On comprend ainsi que l’ontologie bazinienne résiste encore un peu. Que derrière l’unique réalité de l’écran, sa surface parfaite et signifiante, le réel palpite, manifestant son règne, pour dire que si l’illusion est dans le jeu tout ce qui compte, celle-ci dépend de facteurs qui l’excède et la conditionne. Mais cette résistance est aussi trompeuse, elle doit non moins à la réalité qu’au mythe, la légende écrite et d’abord filmée, à jamais inscrite dans les archives du monde médiatique qui est désormais le nôtre. Plus encore, la force du direct et la grandeur de l’évènement placent la réalité dans un ordre de puissance supérieur. Ce dont le jeu est tributaire et tend à sa beauté (moins ce quatrième épisode essoufflé auquel on préfèrera Top spin) découle de ces matchs mythiques qui font le tennis. Pour cette raison, la prétention d’un Virtua tennis ne peut-être que modeste. Mais c’est aussi pour ça que l’on y joue, en sachant que le direct fabuleux d’une partie inoubliable nous servira de lieu, de rêve parfois atteignable dans la matérialisation d’un coup droit ressuscitant ceux de Federer ou Djokovic. La mise en échec du jeu vidéo est ainsi ce qui conditionne sa nécessité.
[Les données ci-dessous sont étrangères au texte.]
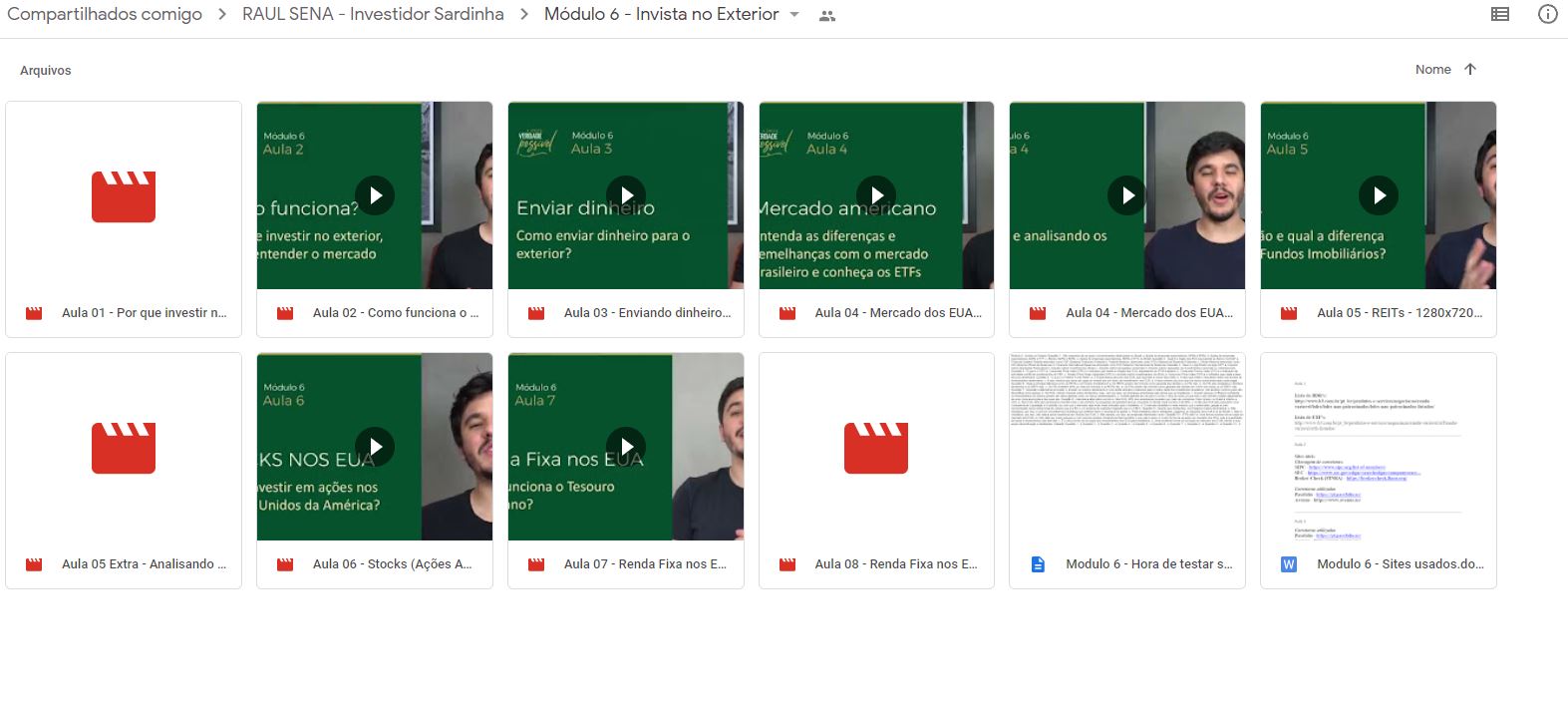The image size is (1568, 715).
Task: Reverse sort direction with the arrow
Action: 1470,69
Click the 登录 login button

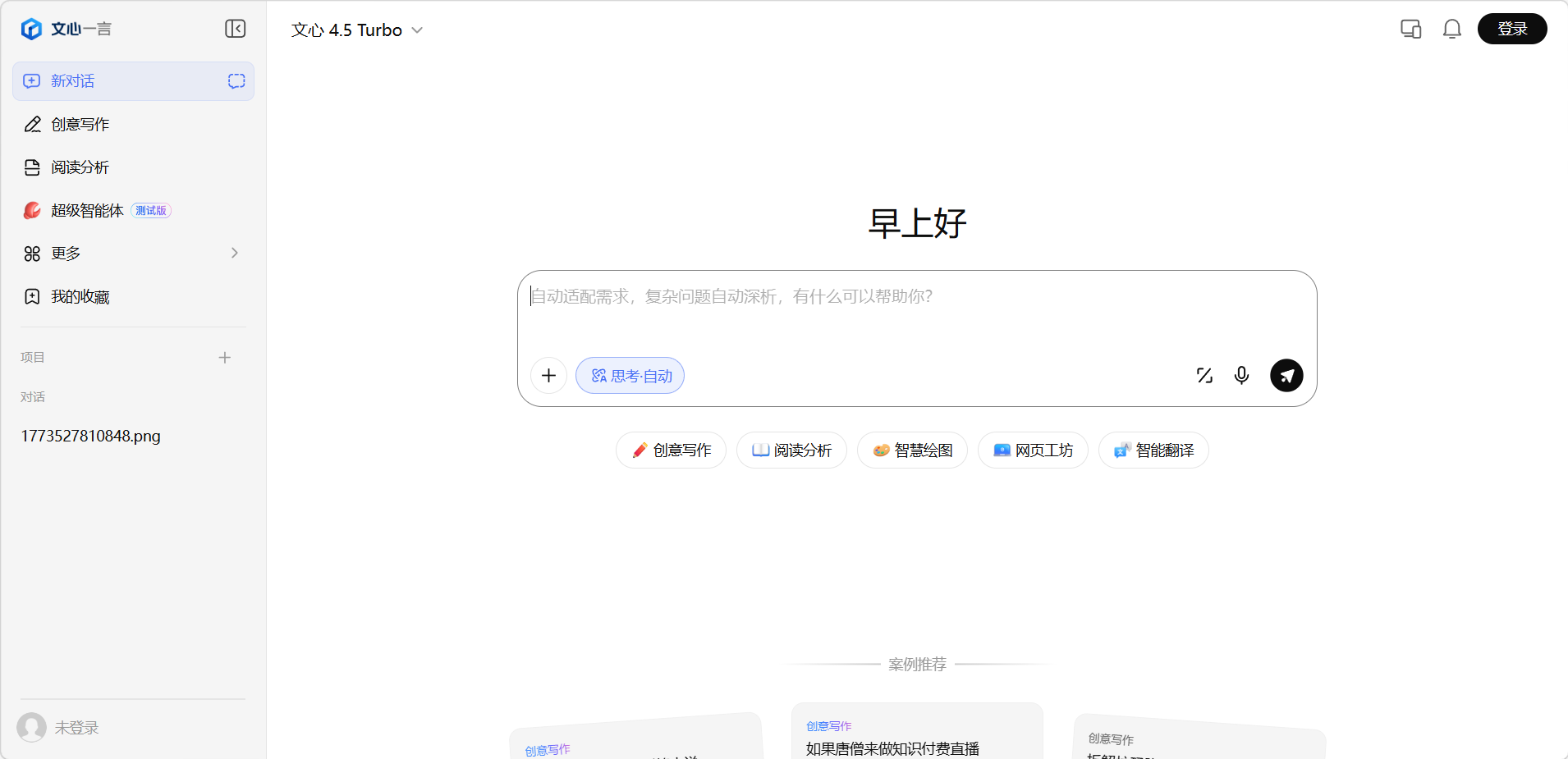click(1511, 29)
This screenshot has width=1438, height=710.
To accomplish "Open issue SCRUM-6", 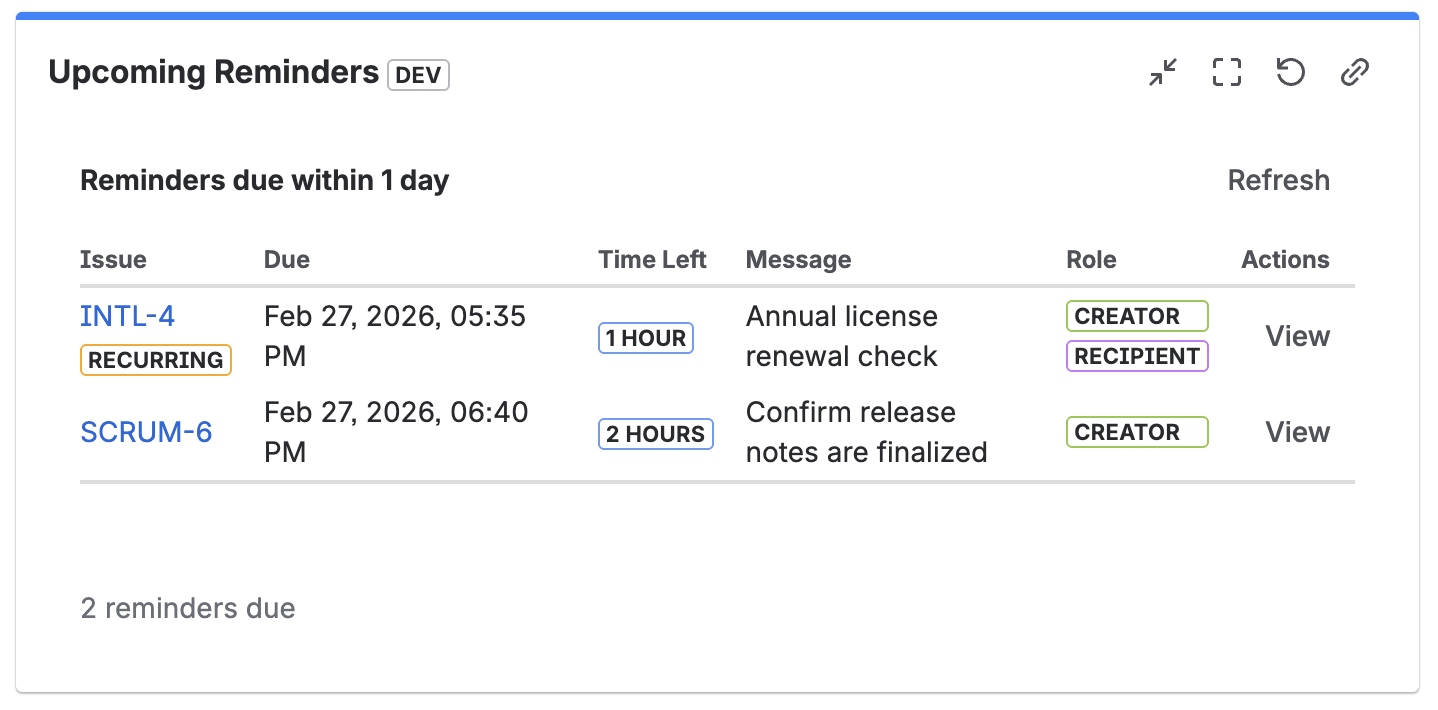I will [146, 432].
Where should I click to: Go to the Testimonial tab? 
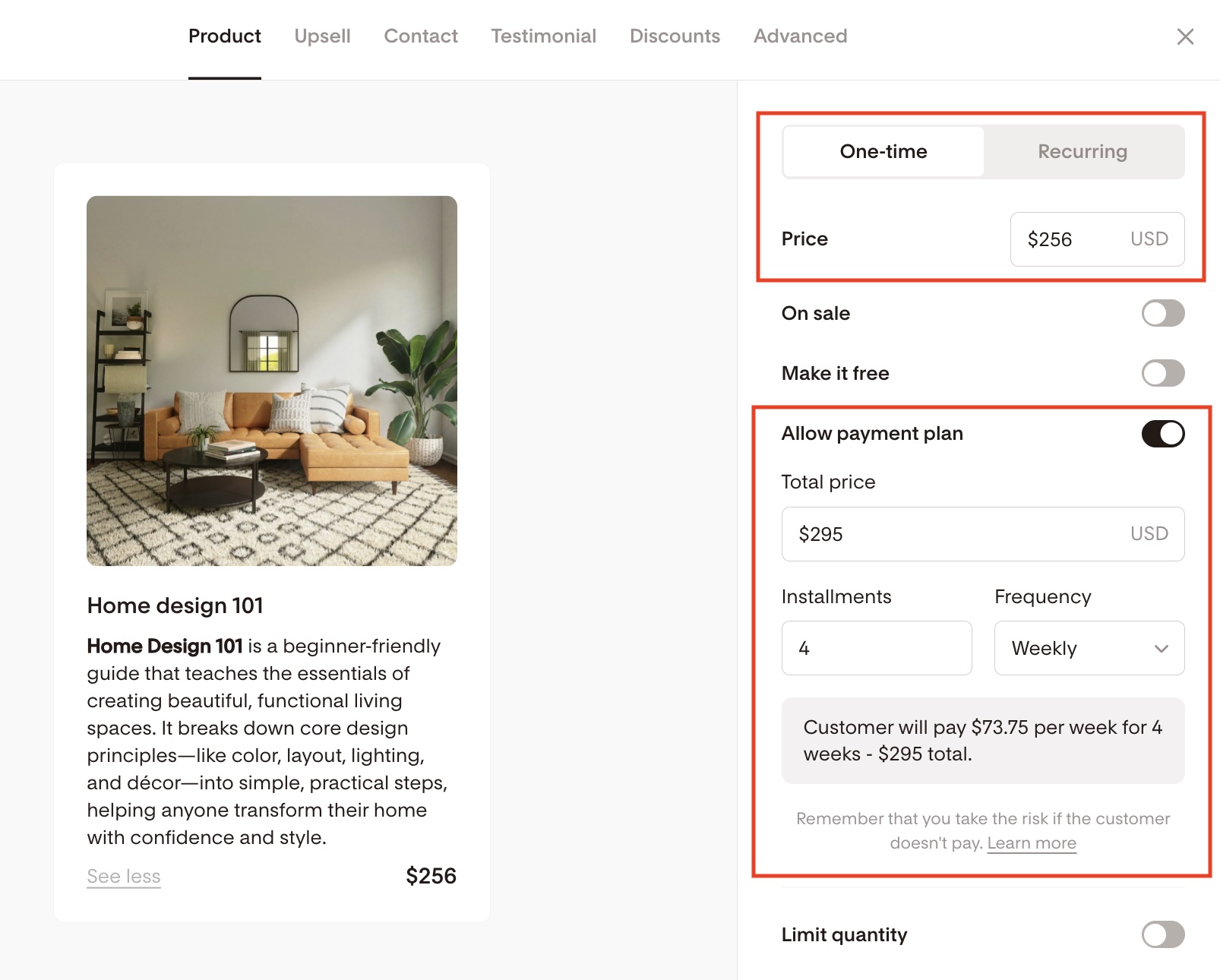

Parce qu’il ne sera jamais aussi grand qu’une partie inoubliable en direct, que les plus grands tennismen ne seront jamais nos personnages mais des masques d’emprunts qui nous dépassent, il doit être en mesure de sublimer ce qu’il n’est pas. De réactiver un mouvement et un moment inscrit dans la mémoire, pour le faire dériver et durer. Il offre la répétition infinie d’un modèle, se fabrique dans le souvenir d’un moment fort inaccessible, à la fois alors autonome et pour toujours le regard tendu vers la réalité qui lui sert d’emblème. Eternelle face B, le jeu de sport est l’envers magique, à la fois nécessaire et futile, de ce qu’il imite. Il exauce un rêve en modèle réduit, sans mentir, se sachant éternellement le sujet souriant d’une réalité qu’il réinvente.